UCLA emeritus professor of economics Lloyd Shapley accepted the award Monday known officially as the Sveriges Riksbank Prize in Economic Sciences in Memory of Alfred Nobel. Professor Shapley shared the 2012 prize with Alvin E. Roth of Harvard.
Professor Shapley received his Nobel diploma and medal from the King of Sweden at a ceremony in the Stockholm Concert Hall. Music was performed by the Royal Stockholm Philharmonic Orchestra.
A banquet for the Nobel laureates and invited guests followed this evening at the Stockholm City Hall.
At the Nobel Prize award ceremony, the winners in economics were introduced by Torsten Persson, a professor and member of the Royal Swedish Academy of Sciences.
“Professor Shapley: Your contributions to cooperative game theory are legendary among game theorists and economists. You and David Gale are the founders of matching theory, and the deferred-acceptance algorithm you discovered is the cornerstone on which theory and applications rest.
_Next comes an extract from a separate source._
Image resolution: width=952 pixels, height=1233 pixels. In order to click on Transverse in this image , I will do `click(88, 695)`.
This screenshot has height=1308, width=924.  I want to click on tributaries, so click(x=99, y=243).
“Professor Roth: Your innovative work comprises theory, empirical evaluation, laboratory experiments, and design of actual markets where prices cannot be used, for ethical or legal reasons. It is this feedback between theory and practice that makes market design such a flourishing field.
“You have never worked together. But together your contributions constitute one of those unexpected journeys, from basic research motivated by sheer curiosity, to practical use for the benefit of mankind. It is an honour and a privilege to convey to you, on behalf of the Royal Swedish Academy of Sciences, our warmest congratulations. I now ask you to receive your Prize from his Majesty the King.”
The formal banquet featured entertainment by a local circus and a menu that included marinated Arctic char with cauliflower terrine, Kalix bleak roe and dill mayonnaise, followed by pheasant with chanterelle mushrooms, poached pear, winter vegetables, almond potato purée and red wine gravy. Professor Shapley was seated with his son Peter at the table of honor.
On the weekend, Professor Shapley delivered his prize lecture at Aula Magna, Stockholm University. He was introduced by Professor Tomas Sjöström of the Economic Sciences Prize Committee.
Professor Shapley’s guests in Stockholm include his sons, Peter and Christopher, and their families; his sister, Mildred Matthews, and her four children; UCLA Chancellor Gene Block; and mathematician Guillermo Owen.